MATHEMATICAL EXPECTATION
Also called simply “expectation” when in a statistical context
Contents:
Mathematical expectation, i.e. expected value, is the measure of the long-term average outcome of a quantitative random process (i.e. a random process that generates quantitative outcomes). In other words, it is the average of outcomes we expect to get in the long-term. Mathematically, it is the sum of all possible outcomes of the random process as weighted by their probabilities of being observed. Evidently, this is an abstract concept that extends from the more concrete concept of the arithmetic mean of observed outcomes of a random process, but it uses the theoretical probability distribution of outcomes instead of empirical observations. In other words, mathematical expectation asks the question: to what value does the arithmetic mean converge to as more observations are made? Note here that the random variable representing the outcomes of the random process can be: a single random variable, a set of random variables (in which case we get a joint expectation), or a function of one or more random variables (which is itself a random variable).

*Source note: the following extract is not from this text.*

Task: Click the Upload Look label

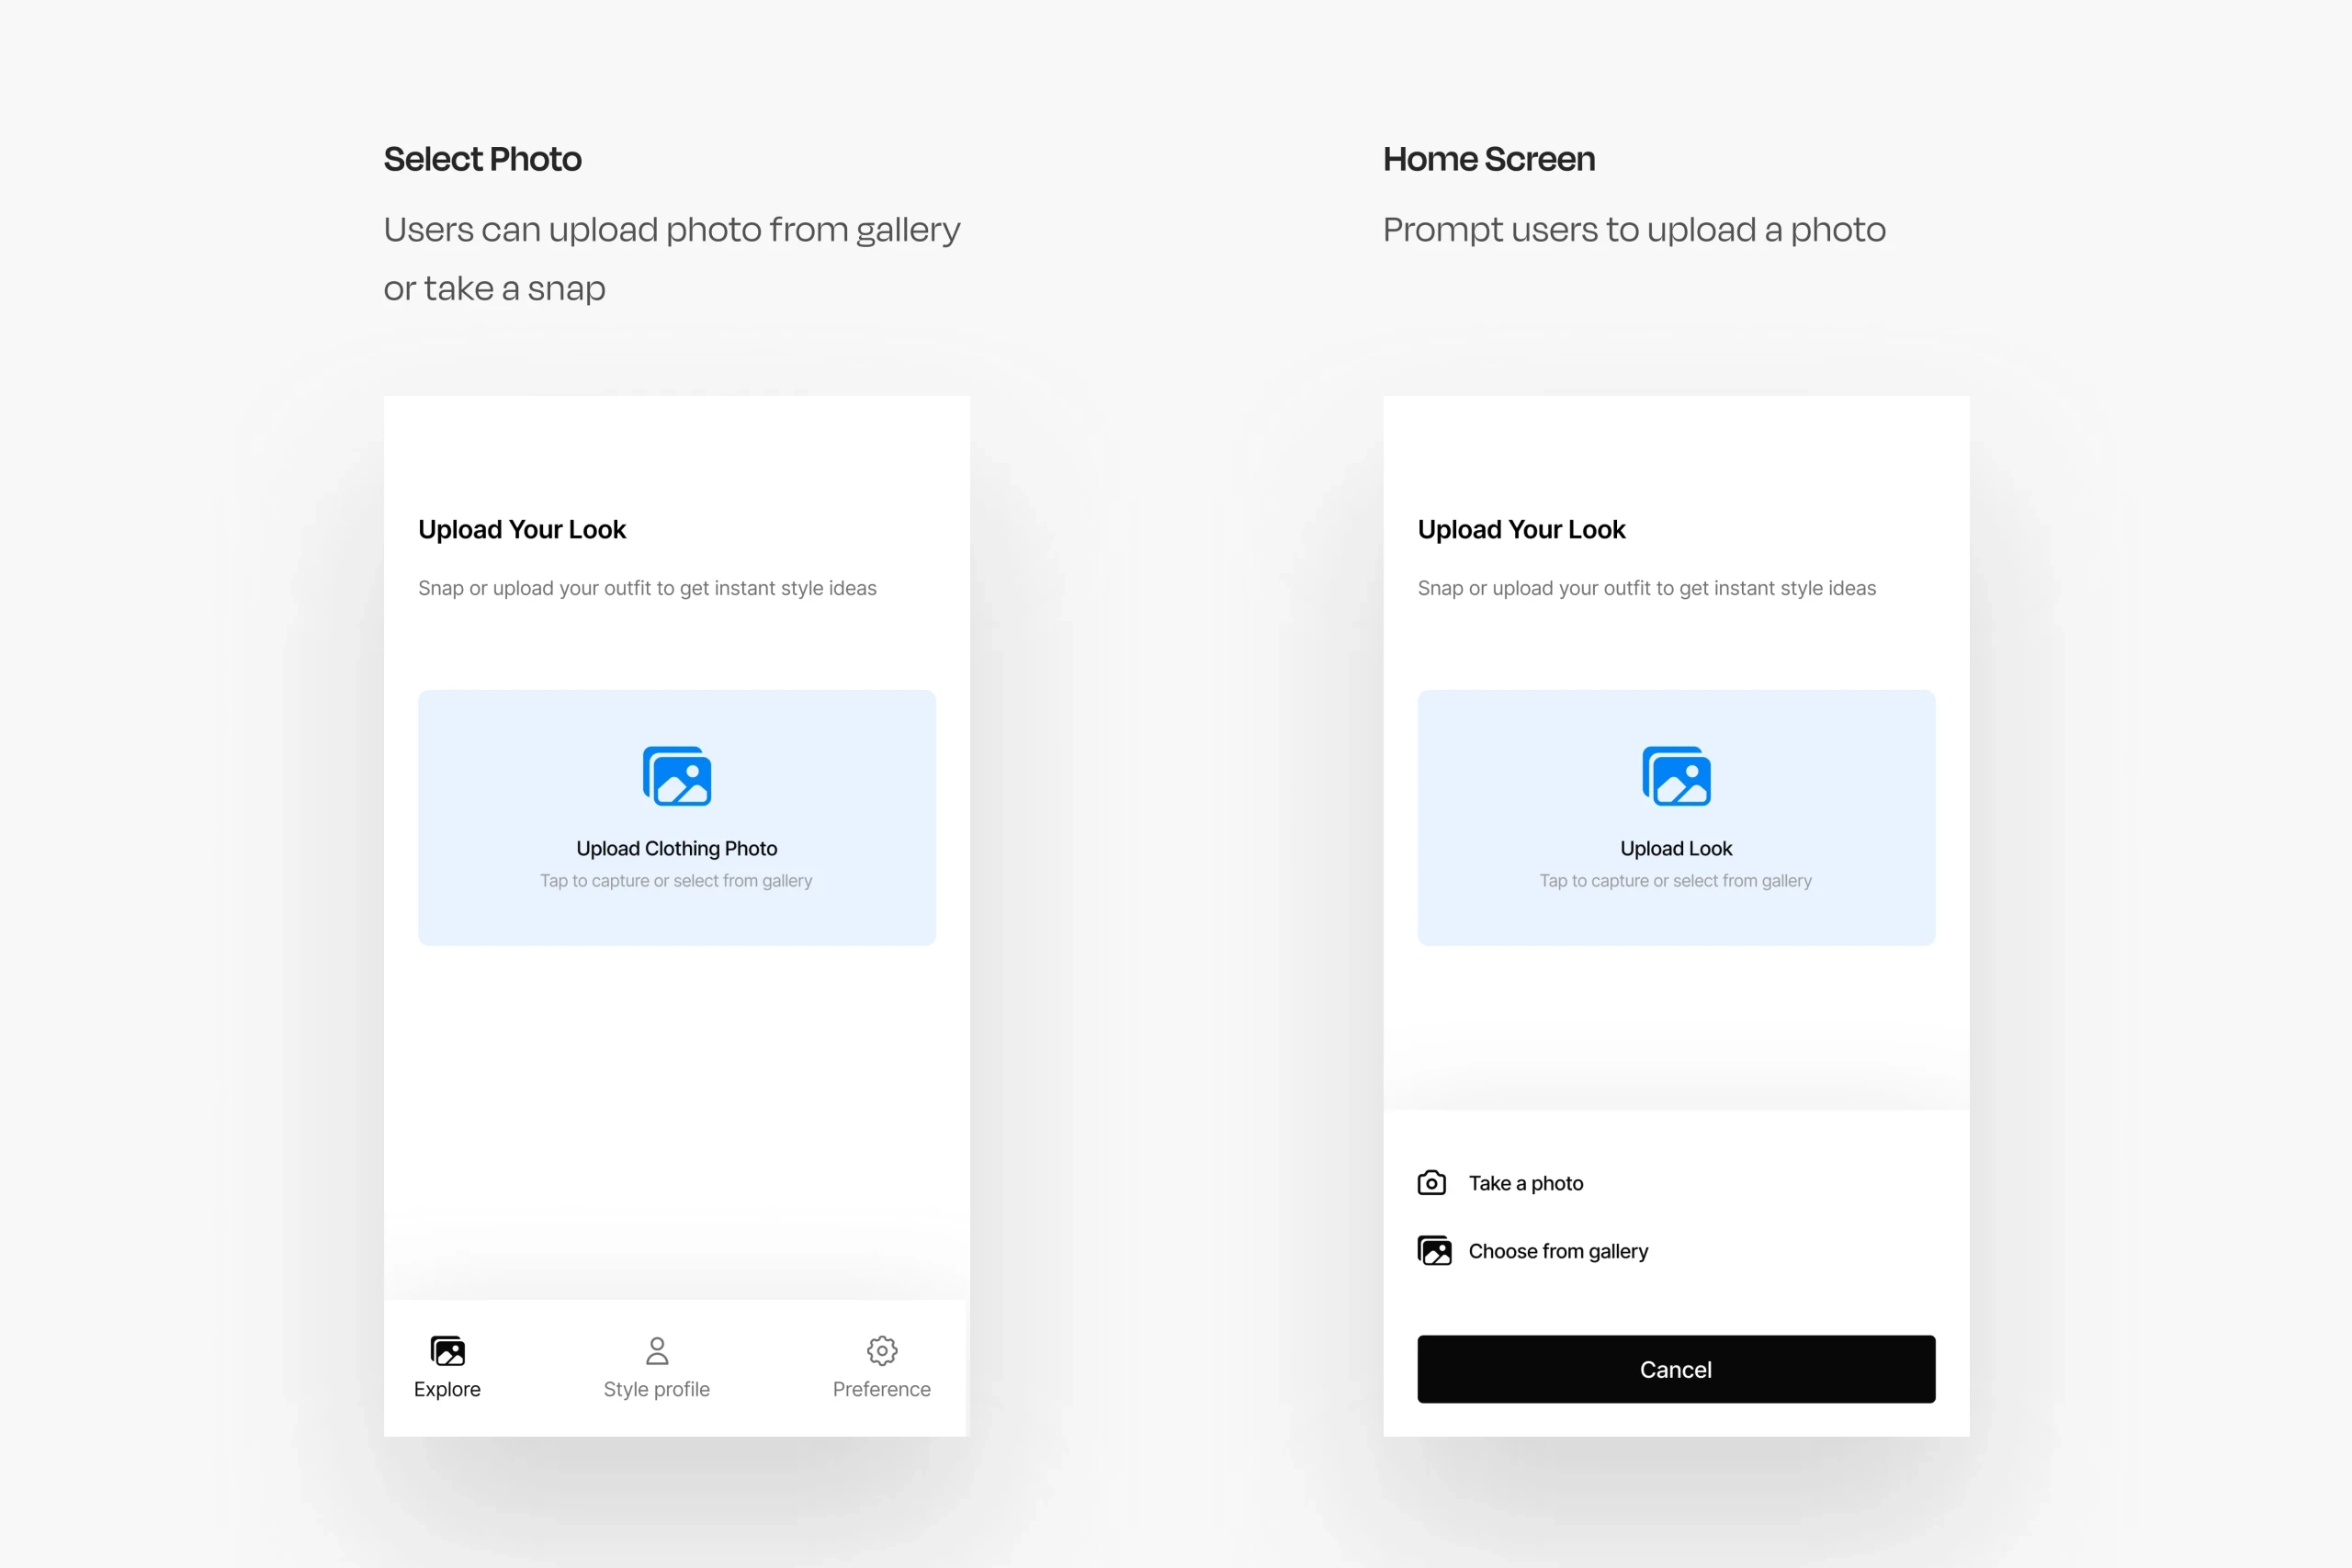Action: coord(1676,848)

NOTE 1: In mathematical statistics, a random process can often represented by a random variable. A random variable is a variable that can take one of many (perhaps infinite) values, and its possible values represent the possible outcomes of a certain random process. For the sake of convenience, I shall henceforth be referring to “random variables” instead of “random processes”.
NOTE 2: The probability distribution of a random variable is the distribution of the probabilities of observing the many (perhaps infinite) values the random variable can take, which is in turn the distribution of the probabilities of observing the many (perhaps infinite) outcomes of a certain random process.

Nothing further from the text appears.